Records from a dataset:
# # #

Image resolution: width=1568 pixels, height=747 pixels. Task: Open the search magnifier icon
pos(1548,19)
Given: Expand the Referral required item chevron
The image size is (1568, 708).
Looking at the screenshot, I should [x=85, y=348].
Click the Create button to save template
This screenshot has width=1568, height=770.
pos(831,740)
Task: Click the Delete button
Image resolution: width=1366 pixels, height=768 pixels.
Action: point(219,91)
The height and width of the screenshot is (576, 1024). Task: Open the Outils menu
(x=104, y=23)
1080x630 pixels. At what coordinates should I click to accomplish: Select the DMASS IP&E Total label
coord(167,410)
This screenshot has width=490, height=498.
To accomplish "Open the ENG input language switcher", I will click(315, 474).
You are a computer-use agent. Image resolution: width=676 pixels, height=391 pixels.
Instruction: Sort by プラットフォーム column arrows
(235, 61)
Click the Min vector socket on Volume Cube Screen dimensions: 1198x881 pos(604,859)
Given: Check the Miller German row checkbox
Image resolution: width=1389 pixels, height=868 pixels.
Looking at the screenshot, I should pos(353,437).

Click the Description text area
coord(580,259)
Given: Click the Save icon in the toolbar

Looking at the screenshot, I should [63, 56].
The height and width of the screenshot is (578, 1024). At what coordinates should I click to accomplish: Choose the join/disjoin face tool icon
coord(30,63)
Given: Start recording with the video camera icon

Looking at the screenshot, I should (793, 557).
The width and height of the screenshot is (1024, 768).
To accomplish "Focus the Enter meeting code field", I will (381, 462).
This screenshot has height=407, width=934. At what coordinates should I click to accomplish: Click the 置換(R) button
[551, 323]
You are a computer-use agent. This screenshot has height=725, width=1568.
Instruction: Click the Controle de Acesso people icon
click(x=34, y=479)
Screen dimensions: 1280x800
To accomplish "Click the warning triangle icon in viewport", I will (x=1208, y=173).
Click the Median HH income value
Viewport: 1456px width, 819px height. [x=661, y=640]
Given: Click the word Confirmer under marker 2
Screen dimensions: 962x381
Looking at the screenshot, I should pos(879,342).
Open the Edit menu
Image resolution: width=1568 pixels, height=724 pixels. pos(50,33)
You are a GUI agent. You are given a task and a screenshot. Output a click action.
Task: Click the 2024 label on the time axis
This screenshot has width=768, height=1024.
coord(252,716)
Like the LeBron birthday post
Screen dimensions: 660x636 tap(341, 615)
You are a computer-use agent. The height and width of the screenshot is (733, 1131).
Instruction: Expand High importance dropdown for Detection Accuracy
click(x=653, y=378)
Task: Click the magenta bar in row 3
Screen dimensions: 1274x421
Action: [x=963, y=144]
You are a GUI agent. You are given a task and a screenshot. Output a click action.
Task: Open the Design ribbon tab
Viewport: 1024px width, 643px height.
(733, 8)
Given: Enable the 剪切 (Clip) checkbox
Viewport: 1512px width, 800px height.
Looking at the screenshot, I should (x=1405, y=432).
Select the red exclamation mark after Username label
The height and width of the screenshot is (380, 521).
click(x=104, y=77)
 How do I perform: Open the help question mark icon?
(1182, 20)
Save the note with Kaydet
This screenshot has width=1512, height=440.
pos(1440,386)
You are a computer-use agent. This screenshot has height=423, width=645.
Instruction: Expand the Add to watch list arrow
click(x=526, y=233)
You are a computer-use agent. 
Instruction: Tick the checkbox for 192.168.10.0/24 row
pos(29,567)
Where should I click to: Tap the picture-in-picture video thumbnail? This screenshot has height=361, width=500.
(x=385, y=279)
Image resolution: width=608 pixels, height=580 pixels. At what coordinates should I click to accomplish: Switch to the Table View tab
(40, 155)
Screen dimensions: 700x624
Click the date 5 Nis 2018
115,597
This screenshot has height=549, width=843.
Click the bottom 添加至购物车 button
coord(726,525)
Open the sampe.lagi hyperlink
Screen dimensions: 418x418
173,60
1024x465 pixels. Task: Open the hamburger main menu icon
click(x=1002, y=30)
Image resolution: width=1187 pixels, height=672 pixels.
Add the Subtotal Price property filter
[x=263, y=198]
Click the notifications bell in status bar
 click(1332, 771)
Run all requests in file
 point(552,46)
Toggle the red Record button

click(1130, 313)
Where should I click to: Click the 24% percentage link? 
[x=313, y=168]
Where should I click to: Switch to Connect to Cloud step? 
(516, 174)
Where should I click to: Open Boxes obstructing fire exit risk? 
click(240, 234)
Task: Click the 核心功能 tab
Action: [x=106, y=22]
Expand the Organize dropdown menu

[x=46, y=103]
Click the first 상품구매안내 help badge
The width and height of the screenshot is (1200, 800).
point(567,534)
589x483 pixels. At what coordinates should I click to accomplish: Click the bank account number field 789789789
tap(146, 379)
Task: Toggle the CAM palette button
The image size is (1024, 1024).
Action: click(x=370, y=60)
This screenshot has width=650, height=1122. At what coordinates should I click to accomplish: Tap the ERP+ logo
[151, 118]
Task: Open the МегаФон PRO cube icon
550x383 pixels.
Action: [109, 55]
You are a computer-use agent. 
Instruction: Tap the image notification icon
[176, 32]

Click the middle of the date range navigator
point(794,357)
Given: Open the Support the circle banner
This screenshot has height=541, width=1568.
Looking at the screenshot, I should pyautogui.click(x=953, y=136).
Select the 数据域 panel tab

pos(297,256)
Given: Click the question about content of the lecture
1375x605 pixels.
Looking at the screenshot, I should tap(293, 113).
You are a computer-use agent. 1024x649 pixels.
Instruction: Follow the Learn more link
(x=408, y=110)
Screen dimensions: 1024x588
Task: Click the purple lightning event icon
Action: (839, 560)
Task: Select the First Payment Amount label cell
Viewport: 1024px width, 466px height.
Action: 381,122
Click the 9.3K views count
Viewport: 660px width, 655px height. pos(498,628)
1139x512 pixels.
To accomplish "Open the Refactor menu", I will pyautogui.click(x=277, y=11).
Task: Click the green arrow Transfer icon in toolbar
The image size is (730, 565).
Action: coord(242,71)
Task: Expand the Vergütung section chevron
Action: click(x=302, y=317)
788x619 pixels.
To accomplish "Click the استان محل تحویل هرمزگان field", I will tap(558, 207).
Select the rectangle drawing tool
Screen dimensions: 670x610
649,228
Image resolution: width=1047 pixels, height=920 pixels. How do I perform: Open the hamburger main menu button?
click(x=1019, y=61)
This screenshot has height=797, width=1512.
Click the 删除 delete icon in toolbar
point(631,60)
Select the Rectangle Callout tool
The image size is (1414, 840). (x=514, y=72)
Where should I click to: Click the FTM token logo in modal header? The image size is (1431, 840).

# # #

WRITTEN TASK
Copy the records above word for word, from the very first line through the line containing "coord(580,259)".

WRITTEN ANSWER
Image resolution: width=1568 pixels, height=747 pixels. Task: Open the search magnifier icon
pos(1548,19)
Given: Expand the Referral required item chevron
The image size is (1568, 708).
Looking at the screenshot, I should [x=85, y=348].
Click the Create button to save template
This screenshot has width=1568, height=770.
pos(831,740)
Task: Click the Delete button
Image resolution: width=1366 pixels, height=768 pixels.
Action: point(219,91)
The height and width of the screenshot is (576, 1024). Task: Open the Outils menu
(x=104, y=23)
1080x630 pixels. At what coordinates should I click to accomplish: Select the DMASS IP&E Total label
coord(167,410)
This screenshot has width=490, height=498.
To accomplish "Open the ENG input language switcher", I will click(315, 474).
You are a computer-use agent. Image resolution: width=676 pixels, height=391 pixels.
Instruction: Sort by プラットフォーム column arrows
(235, 61)
Click the Min vector socket on Volume Cube Screen dimensions: 1198x881 pos(604,859)
Given: Check the Miller German row checkbox
Image resolution: width=1389 pixels, height=868 pixels.
Looking at the screenshot, I should pos(353,437).

Click the Description text area
coord(580,259)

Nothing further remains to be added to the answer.